‘Hallo.’
Hij stond midden in de gang, met zijn leren koffertje aan zijn voeten. Er was iets aan hem veranderd, maar Sara kon er niet echt de vinger op leggen. Hij zag er hetzelfde uit. Hij droeg ook dezelfde kleren waarin ze hem al twee dagen had gezien. Er ging iets droevigs van hem uit dat haar raakte.
Sara wenkte hem de keuken in. ‘Kom binnen.’ Ze zette het afwasmiddel op het werkblad. Will bleef aarzelend in de deuropening staan.
‘Neem me niet kwalijk,’ zei hij. ‘Je zus heeft me binnengelaten. Ik stond door het raampje van de deur naar binnen te turen om te zien of jullie nog wakker waren. Ik weet dat het laat is.’ Hij zweeg en slikte iets weg. ‘Het is echt laat.’
‘Is er iets?’
Nerveus liet hij zijn koffertje van de ene hand naar de andere gaan. ‘Zou je tegen je moeder willen zeggen dat het me spijt dat ik niet bij het avondeten kon zijn? Er was heel veel te doen en ik...’

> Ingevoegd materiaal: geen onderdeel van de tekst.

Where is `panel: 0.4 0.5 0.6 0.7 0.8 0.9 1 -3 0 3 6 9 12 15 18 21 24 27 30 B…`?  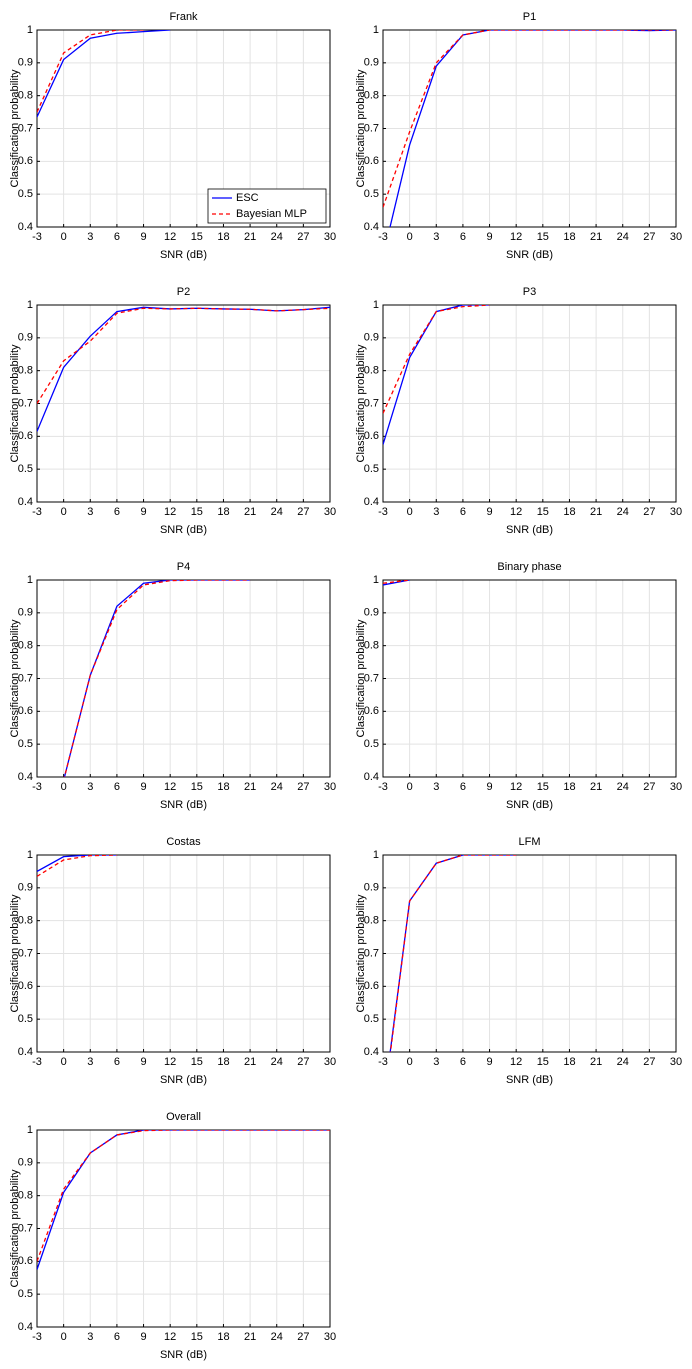
panel: 0.4 0.5 0.6 0.7 0.8 0.9 1 -3 0 3 6 9 12 15 18 21 24 27 30 B… is located at coordinates (518, 686).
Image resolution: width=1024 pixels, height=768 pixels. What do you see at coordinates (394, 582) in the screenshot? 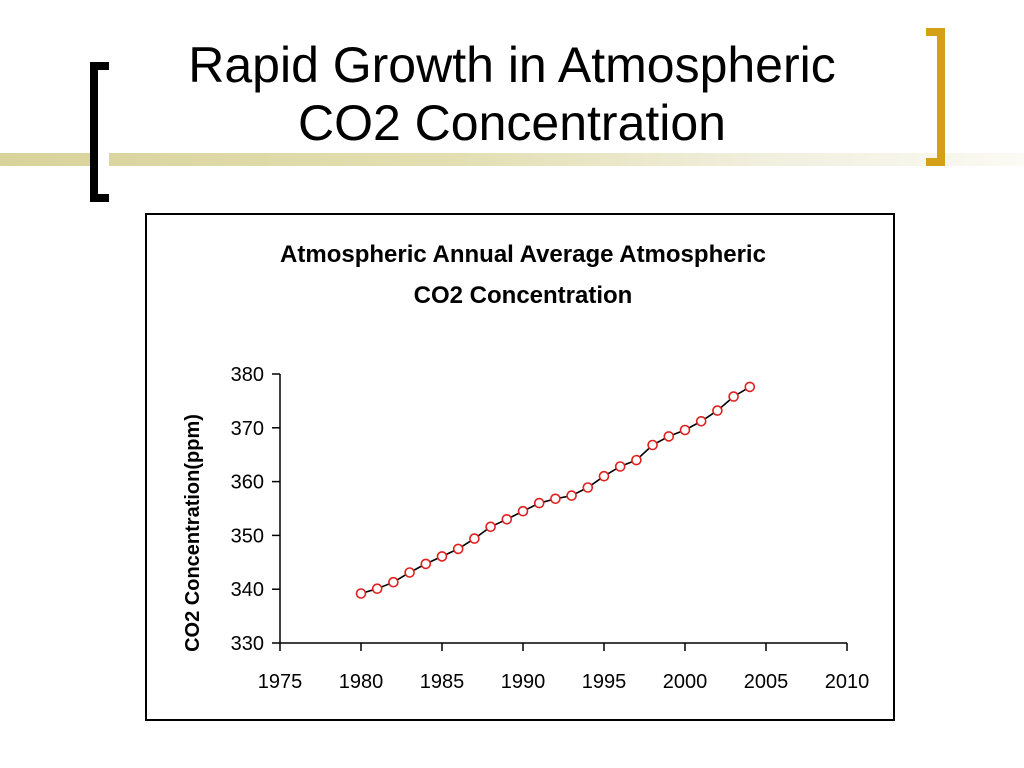
I see `data-point-1982` at bounding box center [394, 582].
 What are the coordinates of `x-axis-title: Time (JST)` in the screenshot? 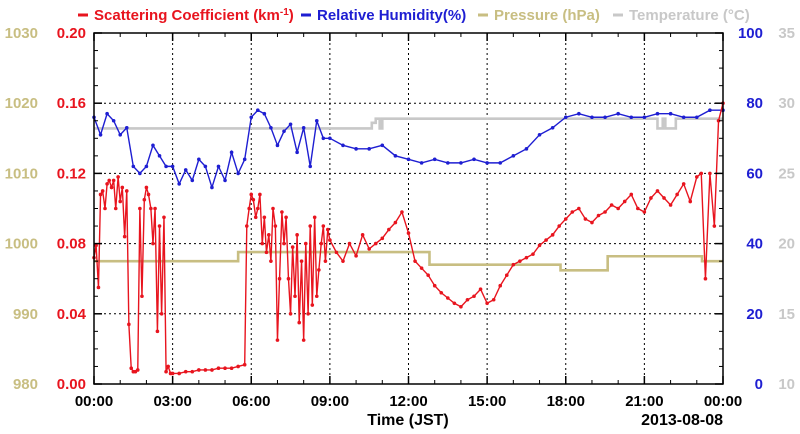 It's located at (408, 420).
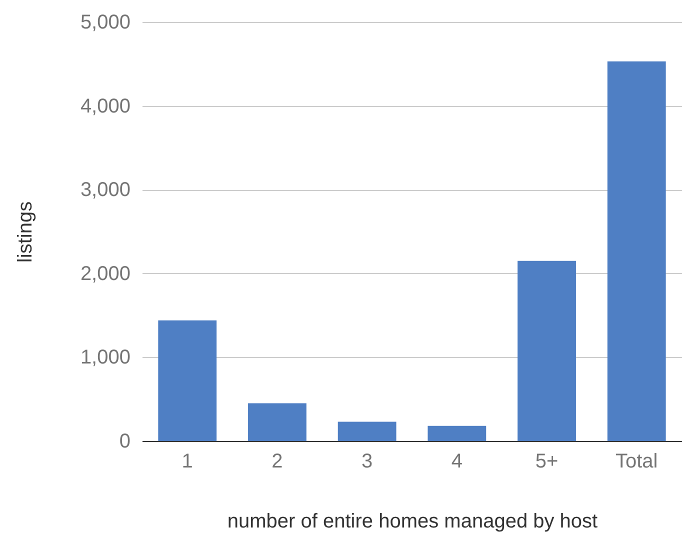  Describe the element at coordinates (368, 461) in the screenshot. I see `x-tick-label: 3` at that location.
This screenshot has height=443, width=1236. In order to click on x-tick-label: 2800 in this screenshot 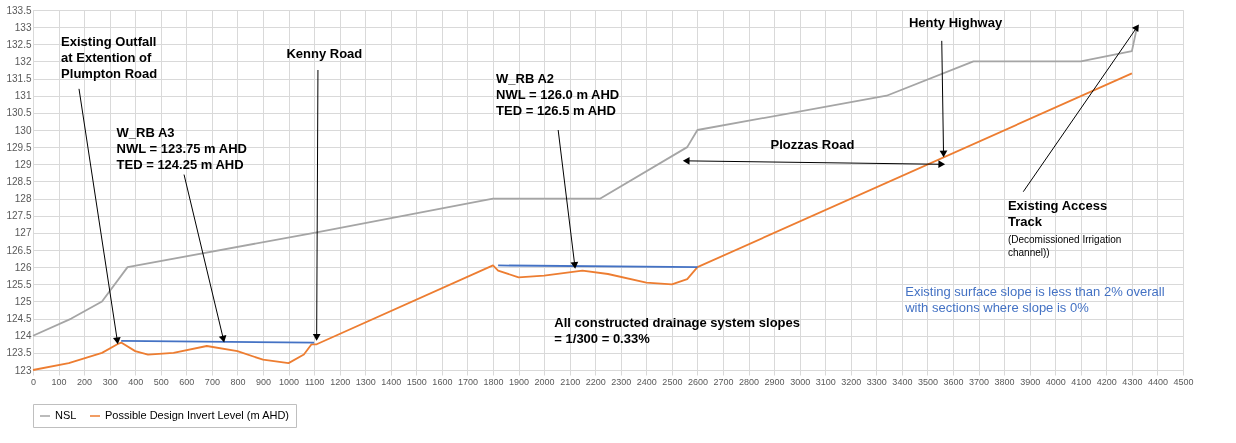, I will do `click(750, 382)`.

‘Maak je geen zorgen. Dat snapt ze heus wel.’
‘Hebben de secties...’ Hij zweeg weer en veegde met zijn mouw zijn voorhoofd af. Zijn haar was nat van de regen. ‘Terwijl ik hiernaartoe reed bedacht ik dat de moord op Jason misschien wel een copycat-moord was.’

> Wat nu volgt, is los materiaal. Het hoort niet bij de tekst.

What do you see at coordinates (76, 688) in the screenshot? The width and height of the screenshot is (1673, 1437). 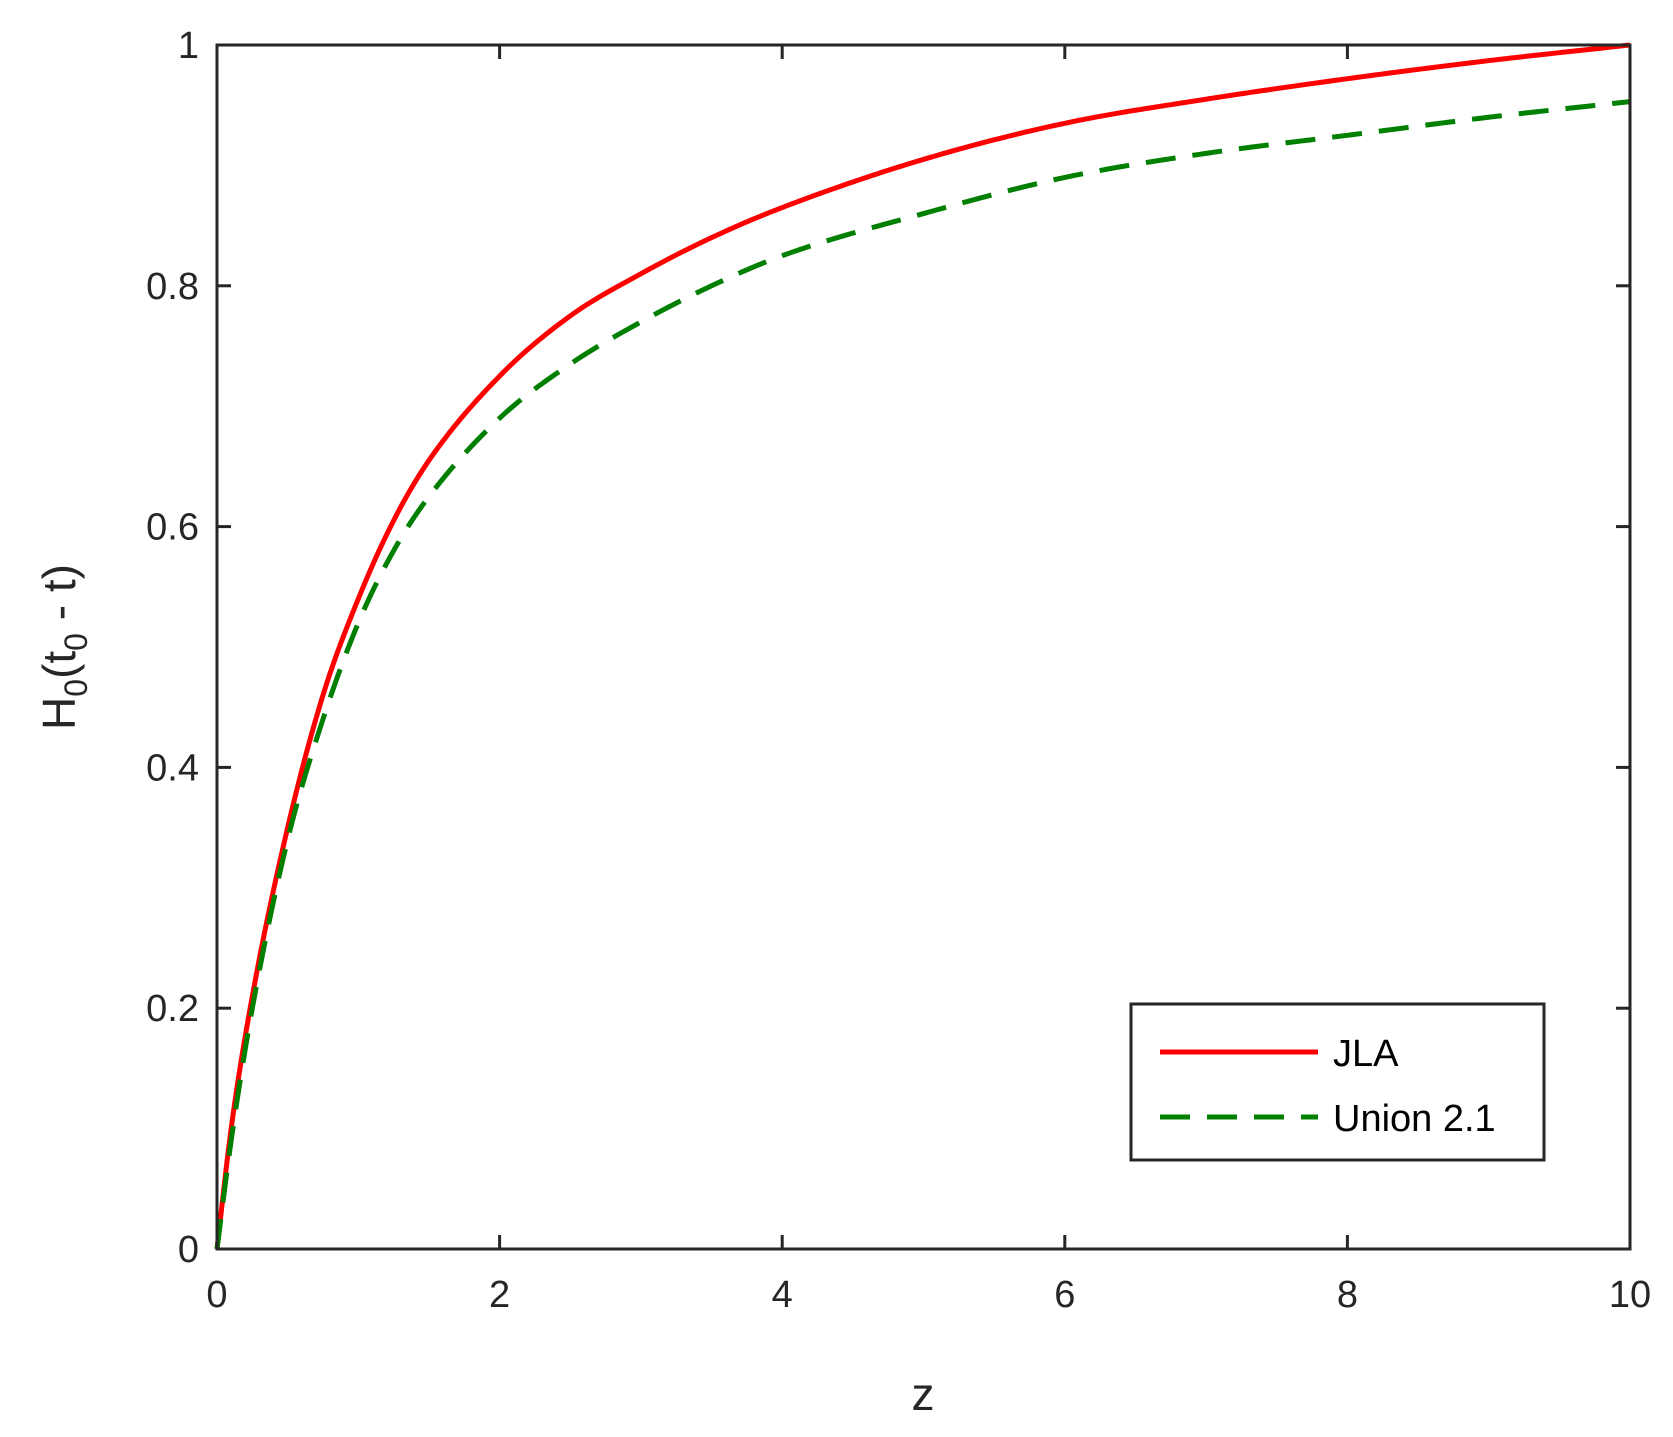 I see `y-axis-label-subscript-1: 0` at bounding box center [76, 688].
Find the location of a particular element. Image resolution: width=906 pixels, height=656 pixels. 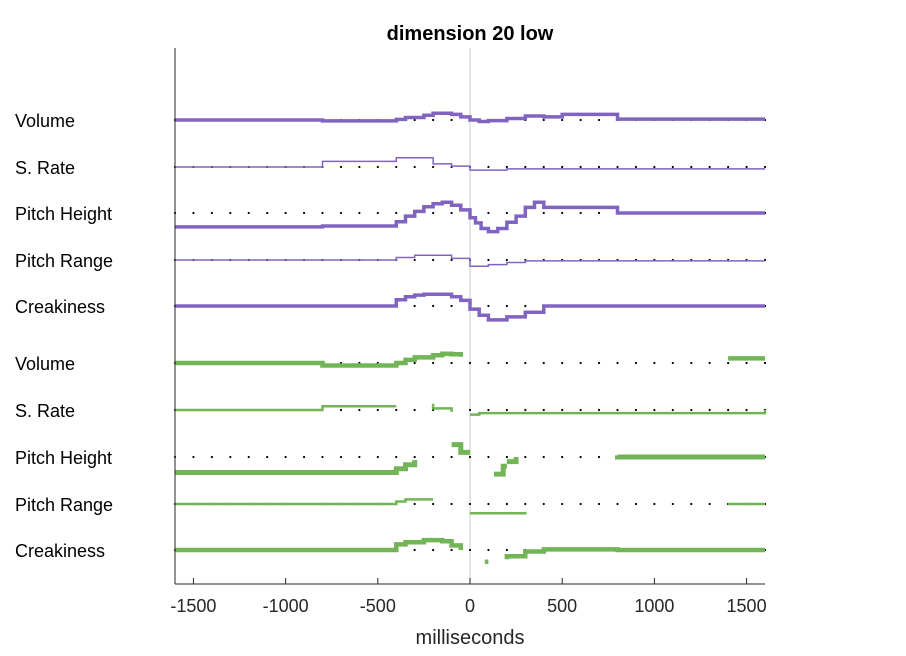

x-tick-label: 0 is located at coordinates (470, 606).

‘Nee,’ zei ze. ‘De wonden waren identiek.’ Ze wachtte even. Zo te zien was er iets vreselijks gebeurd. ‘Zullen we gaan zitten?’
‘Nee, dat hoeft niet, ik...’
Zelf nam ze weer aan tafel plaats. ‘Kom op. Wat is er aan de hand?’

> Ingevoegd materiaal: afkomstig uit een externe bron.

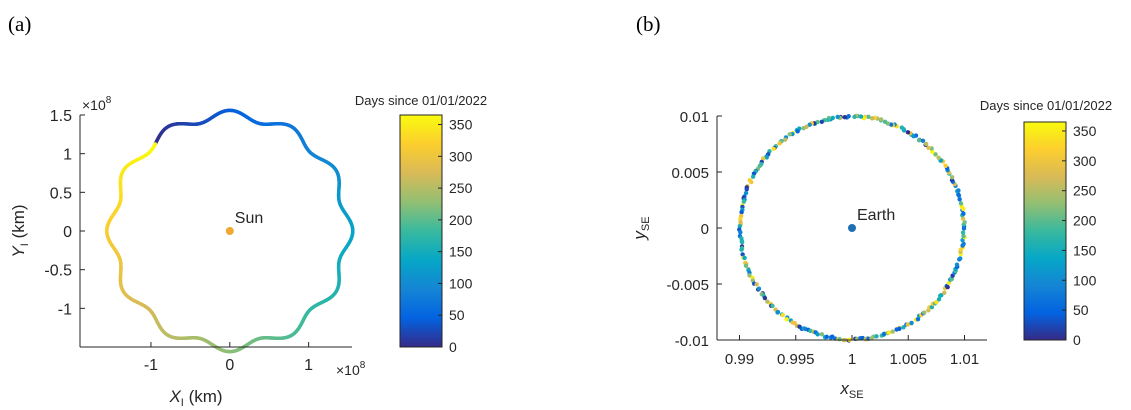 The height and width of the screenshot is (410, 1131). Describe the element at coordinates (1085, 250) in the screenshot. I see `colorbar-tick-label: 150` at that location.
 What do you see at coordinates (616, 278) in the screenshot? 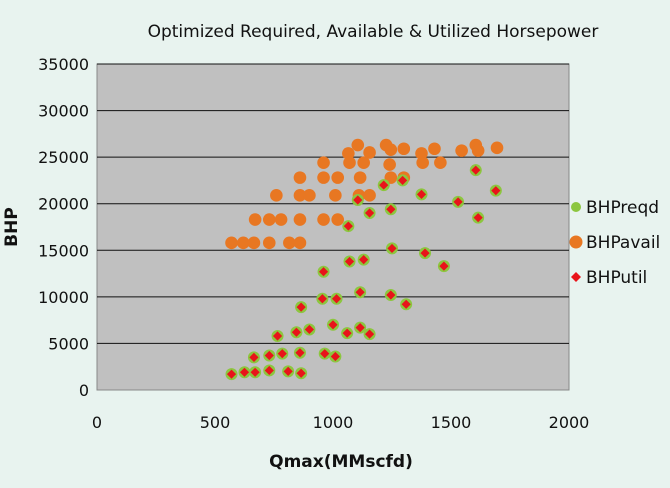
I see `legend-label-BHPutil: BHPutil` at bounding box center [616, 278].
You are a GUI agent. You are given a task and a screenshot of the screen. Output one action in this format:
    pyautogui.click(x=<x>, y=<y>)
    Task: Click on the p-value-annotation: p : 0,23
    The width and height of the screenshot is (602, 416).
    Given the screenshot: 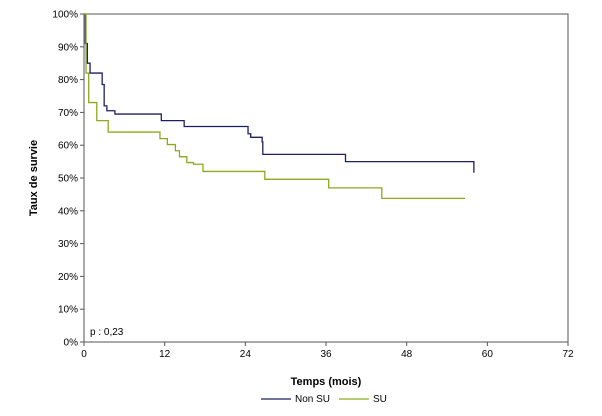 What is the action you would take?
    pyautogui.click(x=107, y=332)
    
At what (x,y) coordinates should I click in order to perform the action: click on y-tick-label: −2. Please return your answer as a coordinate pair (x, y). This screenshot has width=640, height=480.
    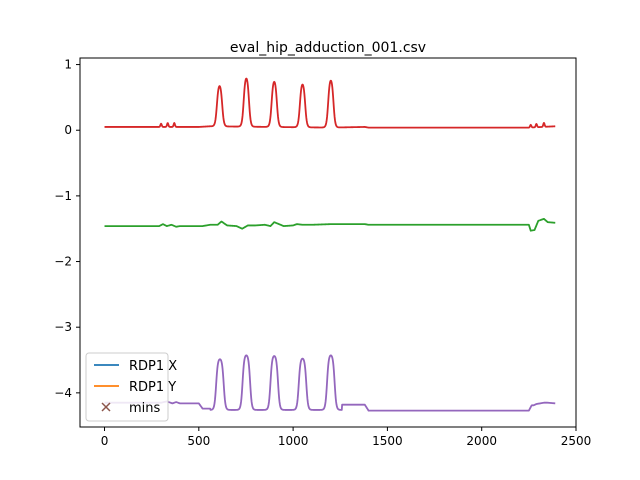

Hij keek achterom naar de voordeur. Ze zag dat hij het liefst weg wilde, maar daar kennelijk niet toe in staat was.
Ten slotte pakte Sara hem bij zijn hand en trok hem naar de stoel. Hij ging zitten, met zijn koffertje op schoot. ‘Ik vind het heel vervelend.’
Ze boog zich naar hem toe en moest zich bedwingen om niet weer zijn hand te pakken. ‘Wat vind je vervelend?’
Opnieuw slikte hij. Ze wachtte geduldig tot hij het woord nam. Zijn stem klonk heel zacht in het grote vertrek. ‘Faith is bevallen.’
Sara sloeg haar hand voor haar mond. ‘Is alles goed met haar?’
‘Ja, ze maakt het prima. Ze maken het allebei prima.’ Hij haalde zijn mobiel uit zijn zak en liet haar een foto zien van een pasgeboren baby met een rood gezichtje en een roze wollen mutsje op. ‘Volgens mij is het een meisje.’
Faith had in haar bericht naast het gewicht ook de naam van de baby genoemd. ‘Emma Lee,’ zei Sara.
‘Zes pond en zevenhonderdtachtig gram.’
‘Will...’
‘Dit heb ik gevonden.’ Hij legde zijn koffer op tafel en klikte de slotjes open. Ze zag een stapel papier en een plastic zak met een rood zegel. Uit een van de zijvakken haalde hij een schrift met een blauwe plastic kaft dat onder de zwarte vlekken van vingerafdrukpoeder zat. ‘Ik heb geprobeerd het schoon te maken,’ zei hij terwijl hij het vuil aan zijn trui afveegde. ‘Sorry. Het lag in Allisons auto en ik...’ Hij sloeg de pagina’s om en liet haar het krabbelige handschrift zien. ‘Ik kan het niet,’ zei hij. ‘Ik kan het gewoonweg niet.’
Ze besefte dat Will haar niet één keer had aangekeken sinds hij de keuken was binnengelopen. Hij straalde verslagenheid uit, alsof elk woord dat over zijn lippen kwam hem pijn deed.